Case Selection, Handling and Settlement: Pro-active caseworking
Once a valuation has passed through the Risk Assessment process and requires further investigation, valuers should take a pro-active approach to working the case, with a view to progressing the case as quickly and cost-effectively as possible. This will involve:
- Making early contact by telephone with the taxpayer/agent
- Maintaining telephone contact to discuss areas of disagreement or issues that require clarification
- With the taxpayer/agent’s agreement, corresponding by email where appropriate
- Using other approaches, for example meetings, that will best enable the case to be progressed
- Keeping in touch with the case-owner, providing regular and informative updates, ensuring at every stage that the valuation remains worthy of pursuit
The aim should be to establish the facts as quickly as possible. You should use those facts to inform your valuation conclusions. Valuations should rest on facts rather than on suppositions. The best arguments in the world are likely to fail before a tax tribunal unless the facts to back them up are available. If we cannot quickly get the facts we need to present a strong argument, we need to consider whether our fact finding is well – aimed and likely to assist in any litigation that may become necessary. This is the time to consider whether our chances of success are good; and, if they are poor, to withdraw early.

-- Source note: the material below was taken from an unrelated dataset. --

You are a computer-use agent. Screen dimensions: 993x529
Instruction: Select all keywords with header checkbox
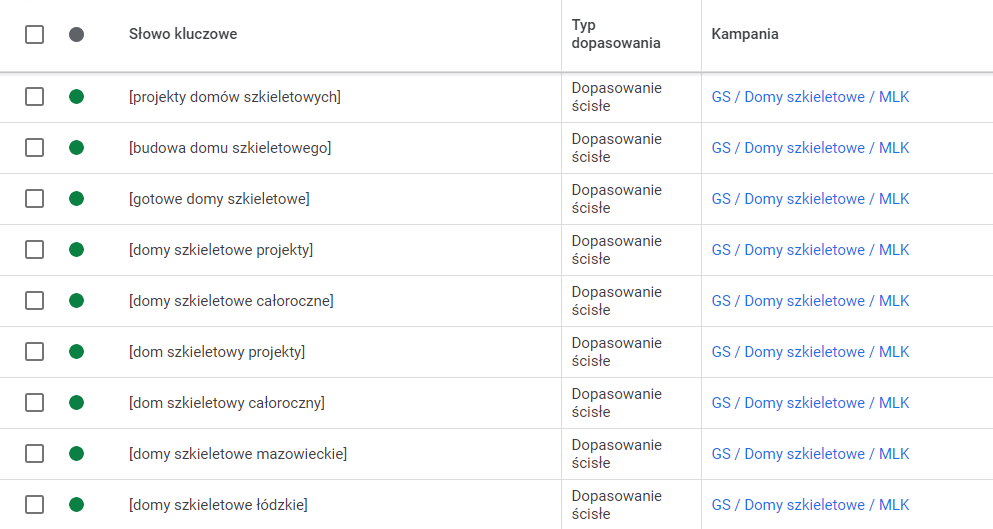[x=35, y=34]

Preparation for litigation should not be left until all chances of a negotiated settlement have been exhausted. It should start much earlier. Early consideration of the chances of success in any possible litigation can bring important efficiency savings. In practice, this means getting the right facts quickly (if necessary using information powers). As it may not always be obvious what the right facts are, obtaining some initial litigation advice will help to direct the fact finding process.

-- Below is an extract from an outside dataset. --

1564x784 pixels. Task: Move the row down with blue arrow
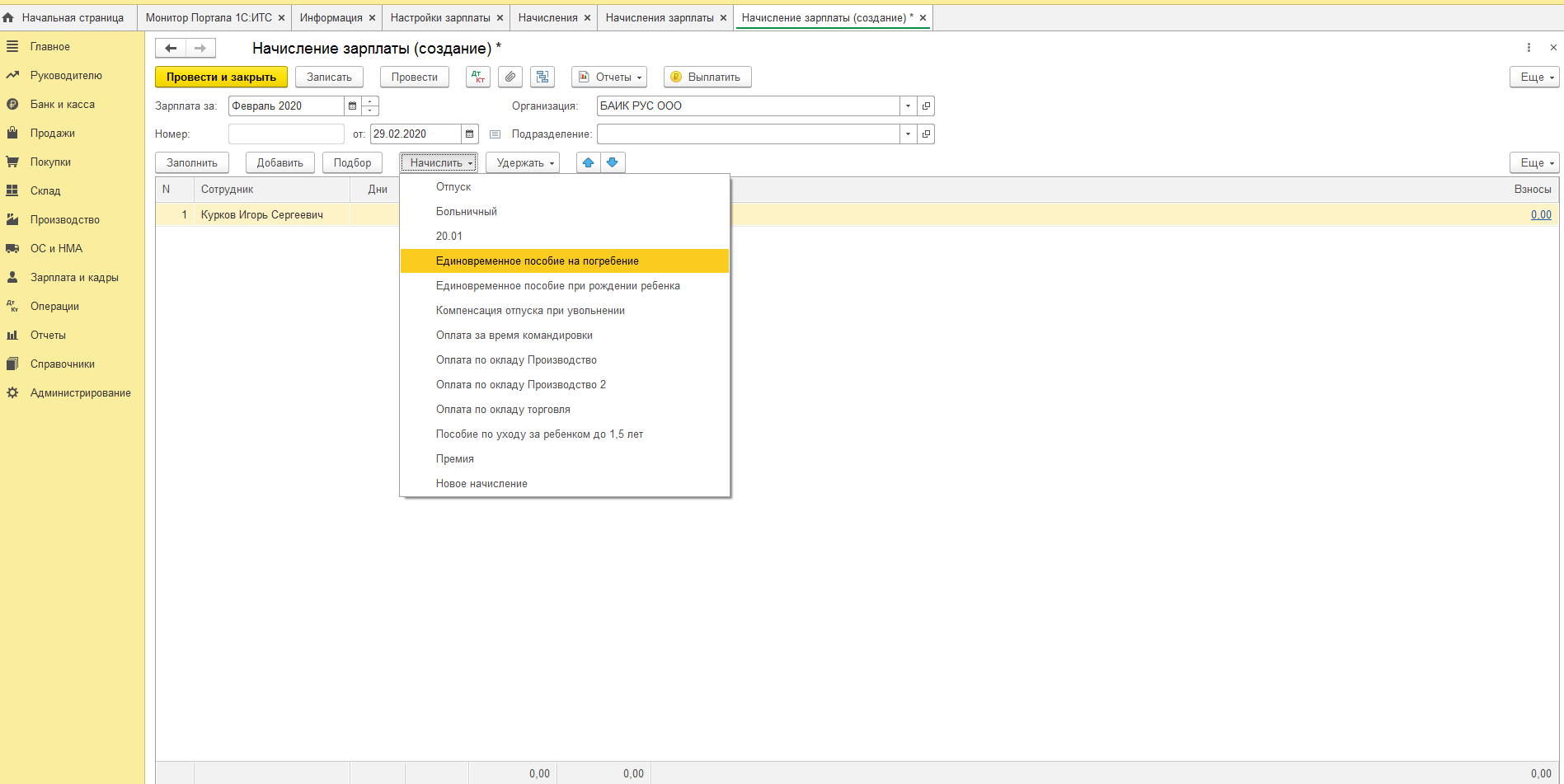click(613, 162)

Handling cases in a way that prepares for litigation assists in reaching agreed settlements. Focusing on key, strong arguments shows that we know our strengths and that we are developing a credible case in the event of litigation. We sometimes undermine good legal arguments by mixing them with poor ones – early advice and preparedness to litigate substantially mitigates this risk.
Every capital gains tax case in which an enquiry has been opened or which rests on a discovery assessment is a potential litigation case.
If you are asked to consider a capital gains tax valuation at the pre-enquiry stage and you recommend that an enquiry be opened, you must ask the Inspector to supply a copy of the opening enquiry letter as soon as that letter has been sent.
If any capital gains tax valuation arises in a case in which an enquiry has already been opened you must ask for a copy of the opening enquiry letter at the outset of your negotiations.
Similarly, if the Inspector has made a discovery assessment, you should ask for a copy of the assessment and a copy of any appeal at the outset of your negotiations.
You should NOT leave seeking the documentation mentioned above until negotiations fail or until a later stage in the handling of the case. You should ensure that copies of this documentation are obtained at the outset and are safely filed. This should ensure that we do not waste the time of taxpayers or, indeed, our own time when the appropriate legislative procedures that enable a case to be litigated have not been followed.
When case-owners and managers review cases they should ensure that this procedure has been followed.